TOPEKA — Former Attorney General Phill Kline testified in a state ethics hearing Wednesday that he and his subordinates sought to be "straight up and honest" with a Kansas City-area grand jury investigating an abortion clinic, strongly disputing an allegation that they weren't.
Kline testified after the state office pursuing a professional misconduct complaint against him finished presenting its case. The complaint stems from Kline's actions during investigations of abortion providers while he was attorney general from 2003 to 2007 and Johnson County district attorney in 2007 and 2008.
The complaint alleges that Kline and his staff mishandled patients' medical records and misled other officials to further potential prosecutions of abortion providers.
A three-member panel of the state Board for Discipline of Attorneys will recommend to the Kansas Supreme Court whether he should face sanctions. The court has criticized Kline in past decisions in abortion cases.

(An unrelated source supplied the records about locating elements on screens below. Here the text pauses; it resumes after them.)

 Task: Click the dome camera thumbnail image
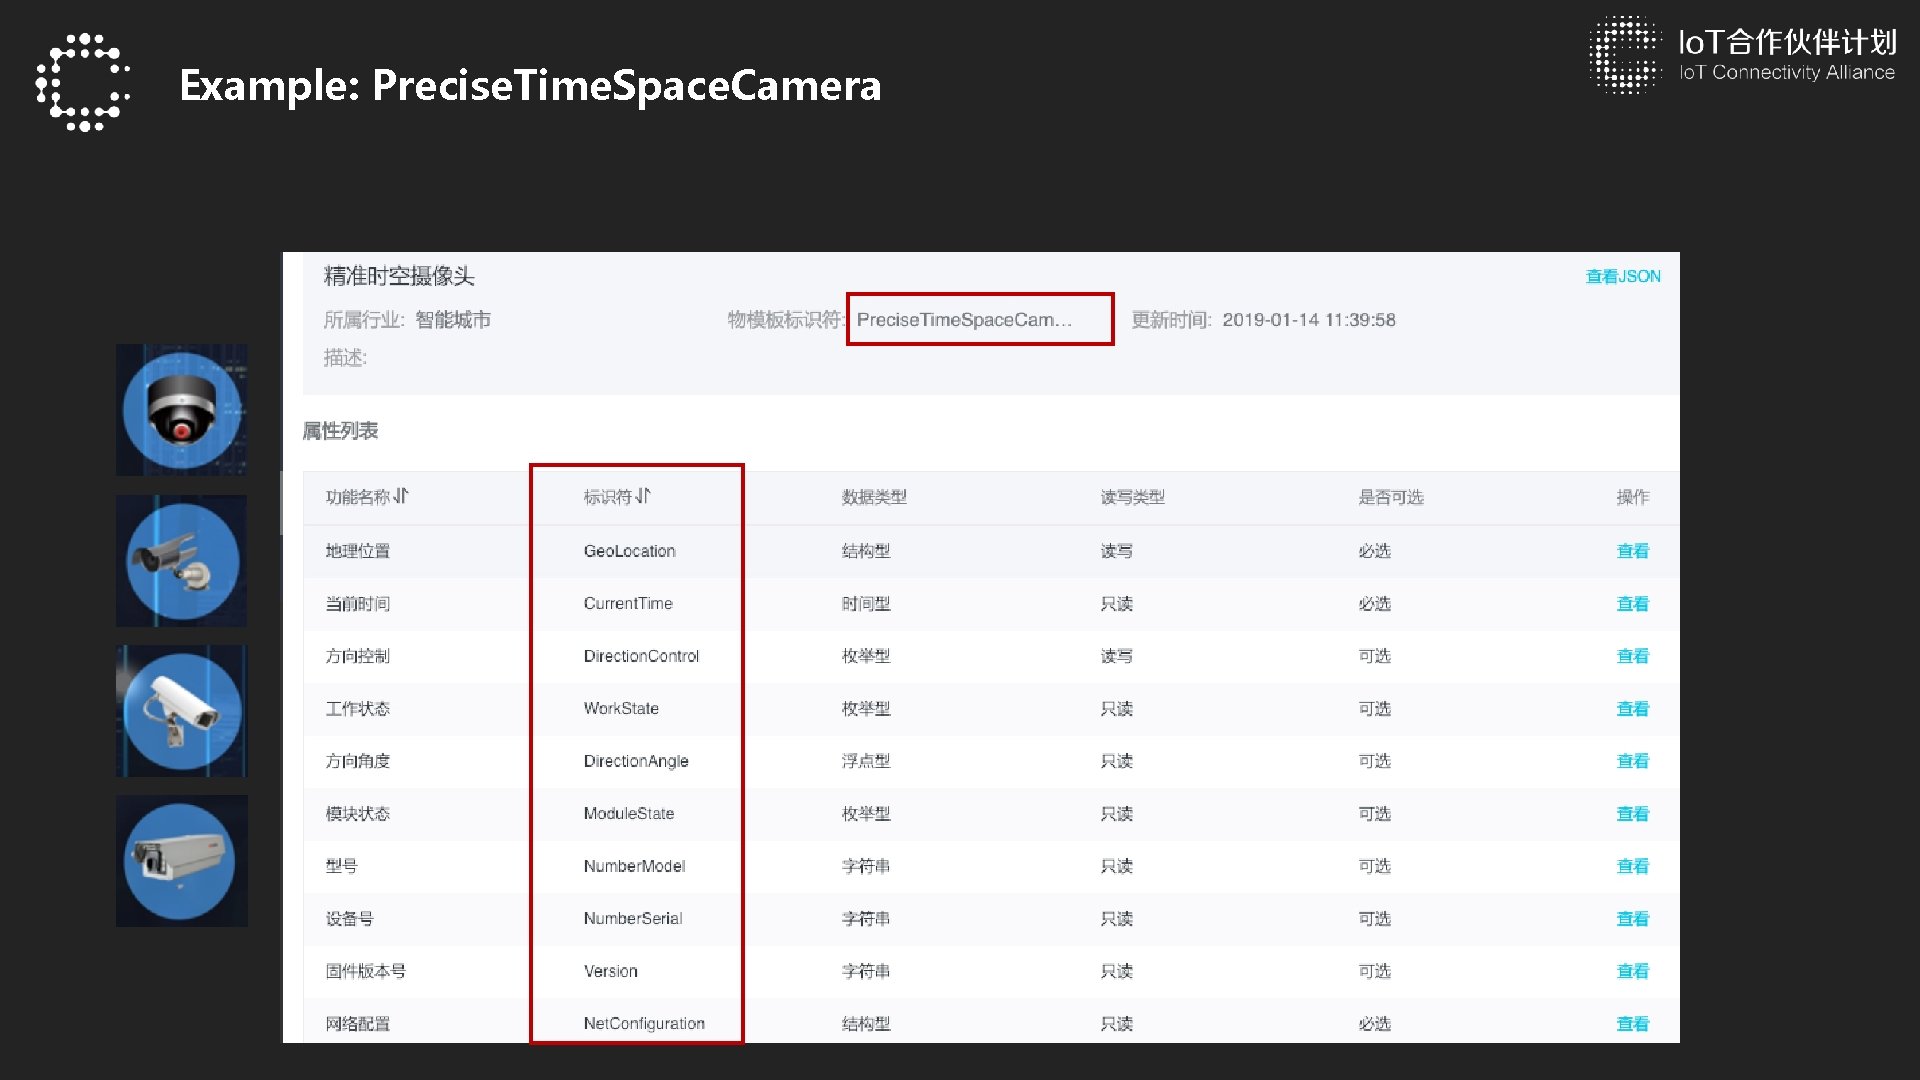(x=181, y=410)
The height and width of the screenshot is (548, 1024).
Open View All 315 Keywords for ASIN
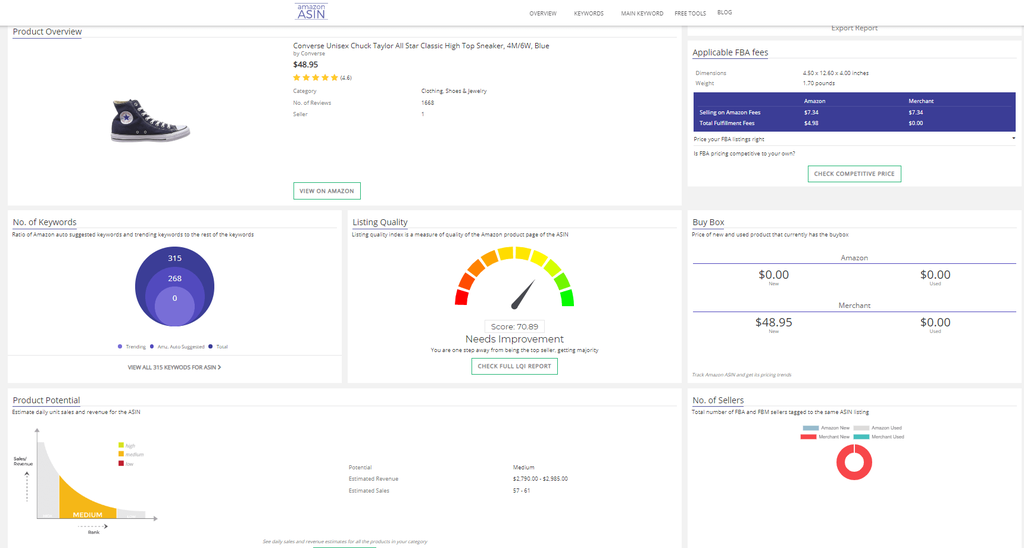click(x=174, y=368)

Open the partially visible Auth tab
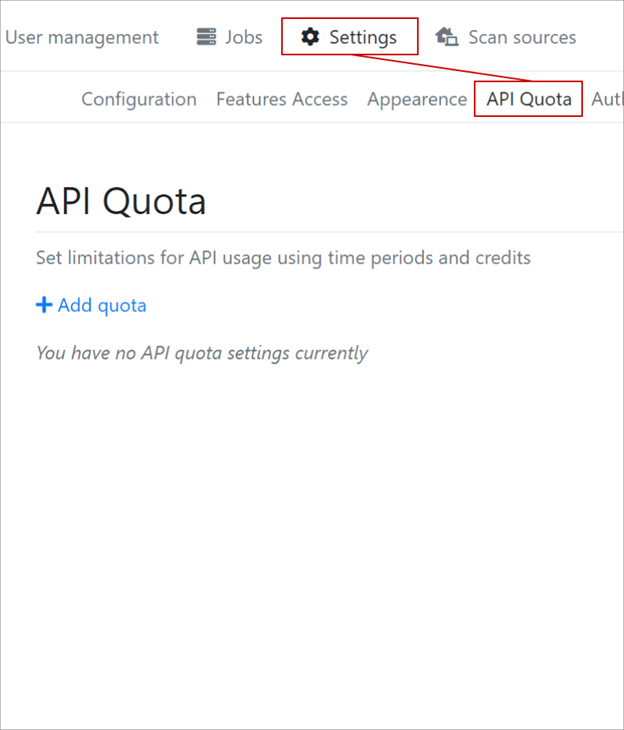pos(606,99)
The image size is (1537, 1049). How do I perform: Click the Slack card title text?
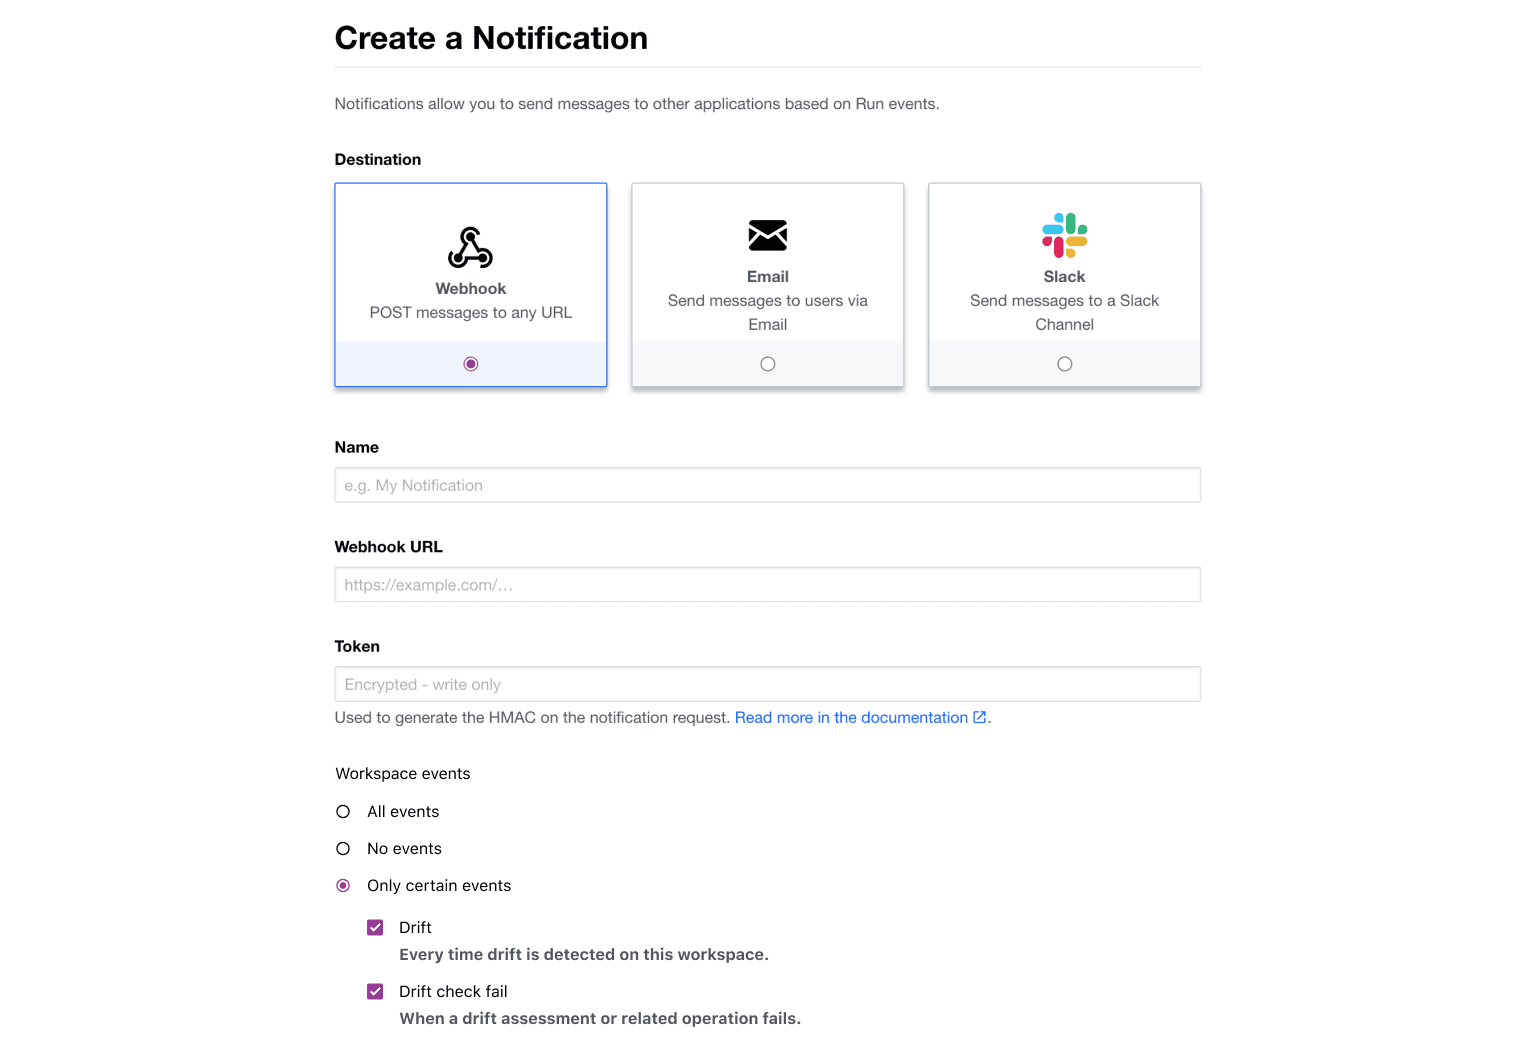click(1064, 277)
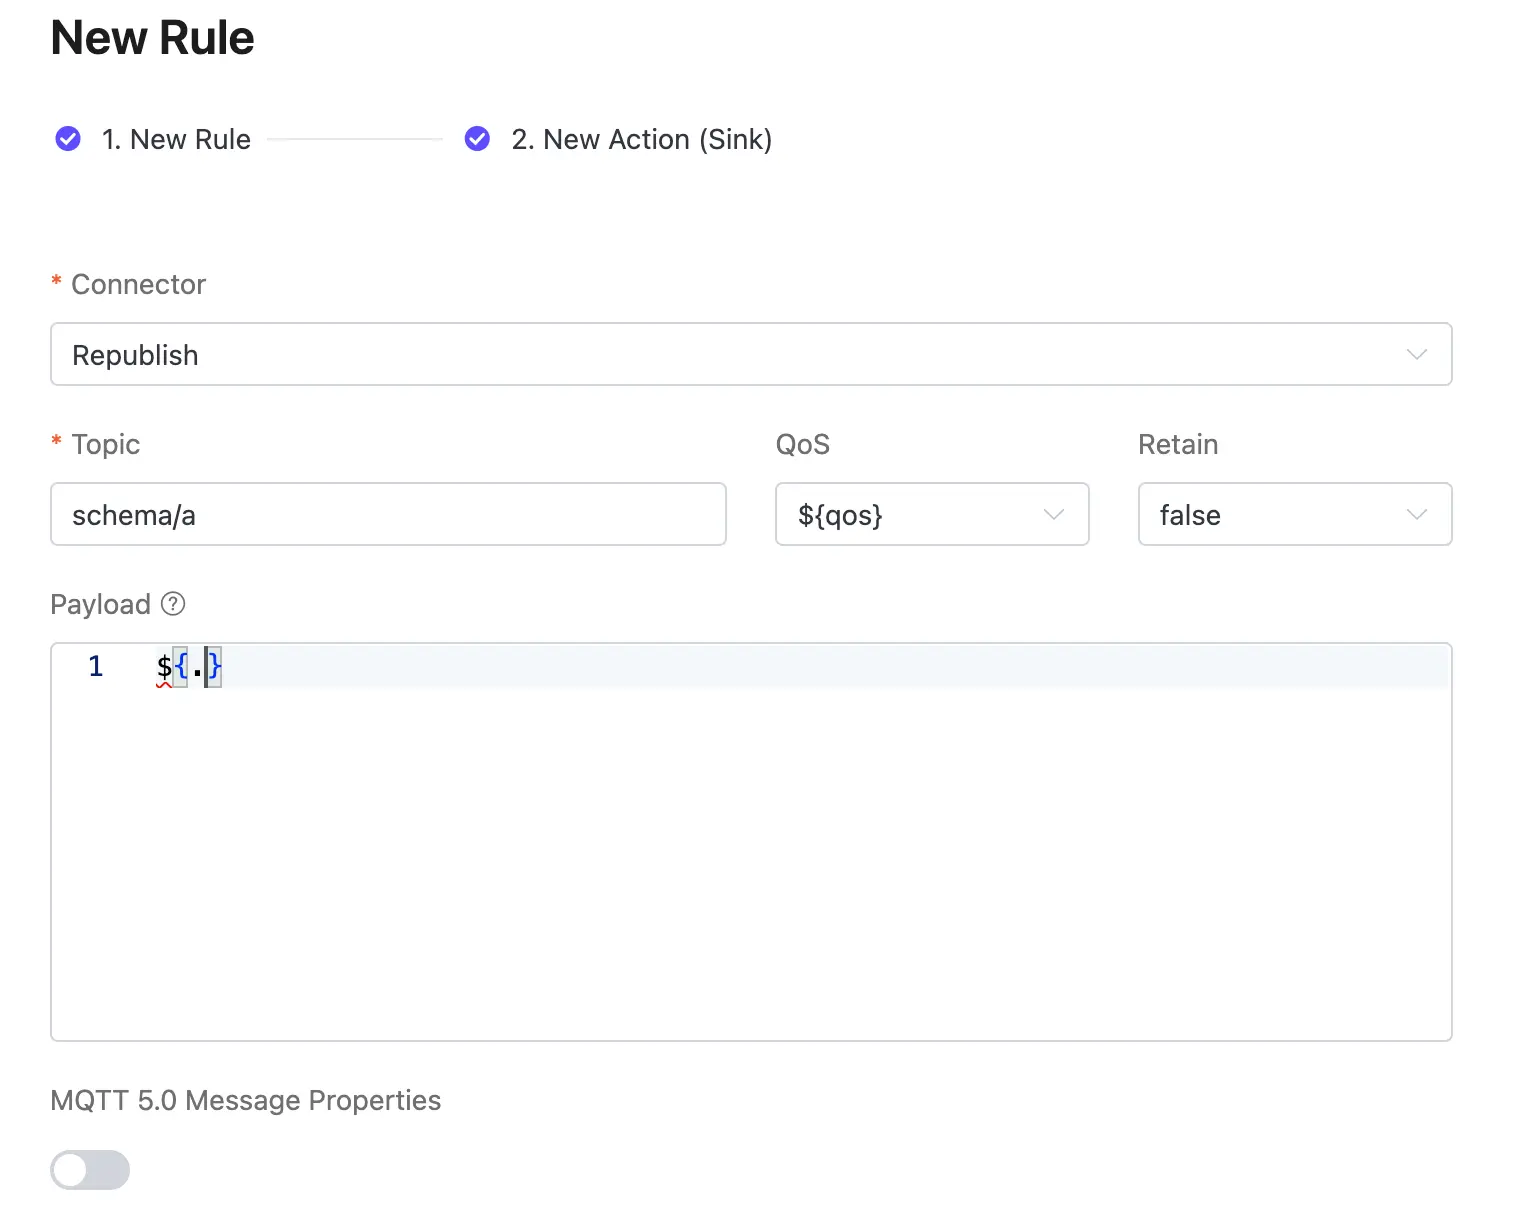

Among other things, the complaint alleges that Kline and his staff in the Johnson County district attorney's office gave incomplete and misleading information to a grand jury that convened in late 2007 to investigate a Planned Parenthood clinic in Overland Park. The allegation came from the grand jury's presiding juror, who testified Tuesday.
"We were not trying to pull any punches. We were trying to be straight up and honest about what we knew," Kline testified. "I properly educated them."
Kline was expected to give more testimony today.
His attorneys attempted Wednesday to cast doubt on testimony from Stephanie Hensel, the grand jury's presiding juror. Her testimony and others has shown a strained relationship between the district attorney's office under Kline and the grand jury, which retained its own attorneys, not wanting to rely entirely on Kline's staff.
The disciplinary administrator's office has portrayed Hensel as the grand jury's spokeswoman and presented testimony designed to show that Kline's office sometimes acted on jurors' behalf without consulting them.
But Kline's attorneys describe the grand jury as beset by internal disagreements and have questioned its decisions, such as negotiating with Planned Parenthood attorneys to obtain records even after issuing a subpoena. The grand jury never issued an indictment, and Kline said during a break in testimony that actions by Hensel and the grand jury's attorneys "killed" its investigation of the clinic.
"That grand jury was dysfunctional," Kline said.
Hensel testified Tuesday that Kline's office withheld information about what was required under Kansas law and about past court cases — information that might have prevented the grand jury from issuing its subpoena.
Kline's attorneys have gone over transcripts of grand jury meetings to show information presented to its members was more nuanced than Hensel represented in a complaint to the disciplinary administrator. Kline testified Wednesday that his office provided a common-sense — but accurate — summary of the law.
Stephen Maxwell, a former Kline subordinate who is now a senior assistant district attorney in Reno County, testified that he worried at the time that "anti-Kline people" were steering the grand jury. He said he urged Kline to become less involved, which Kline did.
In August 2010, Maxwell, who'd also faced an ethics complaint, agreed to an informal admonishment, including a statement that he hadn't provided enough information to the grand jury about Kansas law — and his actions could have affected its decision to subpoena Planned Parenthood records. But the statement also said he didn't intentionally mislead jurors.
"I made a mistake," he testified. "I didn't do anything to mislead the grand jury."